Saint-Tropez, devoir de vacances est un film aussi foisonnant par ce qu’il montre que par ce qu’il suggère. Le cinéaste Paul Paviot, grand court-métragiste, qui n’a su se faire un nom dans le long métrage, a été le compagnon de route d’Alain Resnais (qui co-monte ce film), Chris Marker (qui écrit le commentaire de Django Reinhardt, 1957), de Boris Vian et de beaucoup d’autres artistes et acteurs de l’après-guerre qui ébauchèrent une véritable contre-culture en avance sur celle du Nouveau continent. Paviot conçoit Saint-Tropez, devoir de vacances alors qu’il achève sa célèbre “trilogie parodique” qui donnera une notoriété trouble et décalée au jeune acteur Michel Piccoli, présent dans les trois opus (1). Il s’agissait de prendre le contre-pied de l’aura dont Henri Langlois et ses amis dotaient alors le cinéma américain en s’en moquant tout en en respectant les mythes à défaut des règles. En même temps, ces films ébauchaient les canons de ce que devenait le court métrage d’alors, une forme de cinéma à part entière, et non un long métrage en réduction : l’ellipse, le “bon mot”, le poème habillaient de manière riche et inattendue ces travaux. En 1953, Paul Paviot sera un des signataires du manifeste du Groupe des Trente en faveur du court métrage. Boris Vian comme Paul Paviot et beaucoup d’autres se voulaient des touche-à-tout. Saint-Tropez, devoir de vacances en porte la marque.
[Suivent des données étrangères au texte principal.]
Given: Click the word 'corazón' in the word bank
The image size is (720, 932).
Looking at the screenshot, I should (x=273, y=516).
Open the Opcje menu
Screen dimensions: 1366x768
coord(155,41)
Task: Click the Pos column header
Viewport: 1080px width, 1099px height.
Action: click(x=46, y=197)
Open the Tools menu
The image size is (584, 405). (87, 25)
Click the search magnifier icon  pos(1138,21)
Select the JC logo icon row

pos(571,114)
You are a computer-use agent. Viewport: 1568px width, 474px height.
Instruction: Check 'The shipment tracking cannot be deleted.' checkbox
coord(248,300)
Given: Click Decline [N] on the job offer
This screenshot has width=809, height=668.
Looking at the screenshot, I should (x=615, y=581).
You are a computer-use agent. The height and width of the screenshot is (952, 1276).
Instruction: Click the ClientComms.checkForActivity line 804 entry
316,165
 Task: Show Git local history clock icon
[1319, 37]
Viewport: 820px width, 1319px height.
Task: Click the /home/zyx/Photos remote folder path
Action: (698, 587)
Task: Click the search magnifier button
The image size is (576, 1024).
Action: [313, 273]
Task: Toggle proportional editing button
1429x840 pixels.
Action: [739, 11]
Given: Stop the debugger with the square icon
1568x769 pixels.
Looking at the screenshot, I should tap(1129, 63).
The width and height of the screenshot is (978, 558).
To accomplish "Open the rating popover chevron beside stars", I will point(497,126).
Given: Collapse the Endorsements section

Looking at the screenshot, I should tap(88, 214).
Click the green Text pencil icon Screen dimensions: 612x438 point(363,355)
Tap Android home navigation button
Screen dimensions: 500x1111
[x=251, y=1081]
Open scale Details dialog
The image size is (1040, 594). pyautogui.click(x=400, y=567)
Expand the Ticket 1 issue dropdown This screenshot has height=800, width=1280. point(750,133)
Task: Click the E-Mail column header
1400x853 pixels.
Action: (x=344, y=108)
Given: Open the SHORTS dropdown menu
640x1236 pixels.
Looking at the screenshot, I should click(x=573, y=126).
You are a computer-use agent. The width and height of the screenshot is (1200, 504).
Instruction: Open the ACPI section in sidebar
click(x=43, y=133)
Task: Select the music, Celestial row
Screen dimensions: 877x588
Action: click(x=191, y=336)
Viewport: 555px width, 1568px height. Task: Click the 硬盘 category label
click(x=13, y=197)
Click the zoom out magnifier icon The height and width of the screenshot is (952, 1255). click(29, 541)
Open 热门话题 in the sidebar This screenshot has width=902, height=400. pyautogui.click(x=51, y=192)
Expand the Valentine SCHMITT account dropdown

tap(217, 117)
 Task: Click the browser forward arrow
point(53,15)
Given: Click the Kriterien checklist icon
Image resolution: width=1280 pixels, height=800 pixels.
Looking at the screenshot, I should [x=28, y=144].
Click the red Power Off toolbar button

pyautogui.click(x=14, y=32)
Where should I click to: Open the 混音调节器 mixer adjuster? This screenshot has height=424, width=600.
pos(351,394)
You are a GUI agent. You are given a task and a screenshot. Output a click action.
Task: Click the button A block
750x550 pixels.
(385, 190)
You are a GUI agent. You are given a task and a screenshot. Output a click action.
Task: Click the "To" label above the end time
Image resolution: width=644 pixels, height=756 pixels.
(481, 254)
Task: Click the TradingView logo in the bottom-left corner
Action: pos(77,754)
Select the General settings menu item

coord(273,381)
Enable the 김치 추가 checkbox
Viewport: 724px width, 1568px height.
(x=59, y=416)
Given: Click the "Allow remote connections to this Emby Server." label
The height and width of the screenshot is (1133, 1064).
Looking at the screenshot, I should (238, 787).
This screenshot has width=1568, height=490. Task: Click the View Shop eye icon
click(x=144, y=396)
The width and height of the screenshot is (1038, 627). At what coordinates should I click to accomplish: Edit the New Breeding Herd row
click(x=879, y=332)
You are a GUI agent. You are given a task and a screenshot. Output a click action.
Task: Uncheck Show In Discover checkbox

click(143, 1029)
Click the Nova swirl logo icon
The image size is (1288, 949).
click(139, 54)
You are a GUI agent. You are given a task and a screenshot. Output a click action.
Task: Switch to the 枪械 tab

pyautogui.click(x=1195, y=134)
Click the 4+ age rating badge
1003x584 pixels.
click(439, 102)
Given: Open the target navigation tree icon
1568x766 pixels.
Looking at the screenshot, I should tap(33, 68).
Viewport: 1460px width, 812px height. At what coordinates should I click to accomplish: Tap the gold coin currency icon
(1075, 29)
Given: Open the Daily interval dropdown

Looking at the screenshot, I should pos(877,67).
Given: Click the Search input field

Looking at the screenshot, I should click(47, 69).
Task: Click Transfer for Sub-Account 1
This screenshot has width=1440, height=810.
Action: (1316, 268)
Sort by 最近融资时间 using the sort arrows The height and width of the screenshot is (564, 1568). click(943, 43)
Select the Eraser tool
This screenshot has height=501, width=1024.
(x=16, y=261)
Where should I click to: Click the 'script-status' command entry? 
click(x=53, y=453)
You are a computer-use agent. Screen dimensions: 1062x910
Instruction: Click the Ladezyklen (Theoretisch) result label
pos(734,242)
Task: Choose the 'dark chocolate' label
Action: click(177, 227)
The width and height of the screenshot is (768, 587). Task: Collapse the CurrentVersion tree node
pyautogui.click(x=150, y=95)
Cette commune du Var commence à devenir une station balnéaire au sortir de la guerre, de manière encore modeste : Brigitte Bardot et Dick Rivers ne sont pas encore passés par là. Paul Paviot aborde le patelin sous l’angle géographique et un peu historique : description des places, des rues, des plages, des statues (celle du célèbre Bailli de Suffren) et monuments, des habitudes des locaux. Vian lie son commentaire (bien servi par la voix de Daniel Gélin) au noviciat d’un jeune Parisien, Gérard (Pichel Piccoli), qui découvre une ville en mutation avec des acteurs venus de Paris. Les véritables stars (Juliette Gréco, Odette Joyeux, Pierre Brasseur) se mêlent à des personnages fictifs, la comtesse (Éléonore Hirt) ou la jeune délurée Alice Dupont (Josée Doucet), qui esquissent de mini-intrigues avec divers locaux ou visiteurs. La greffe entre Saint-Germain-des-Prés et Saint-Tropez prendra t-elle ? Tel semble être le sous-texte du film. Le défi demeure présent tout au long des années 1950.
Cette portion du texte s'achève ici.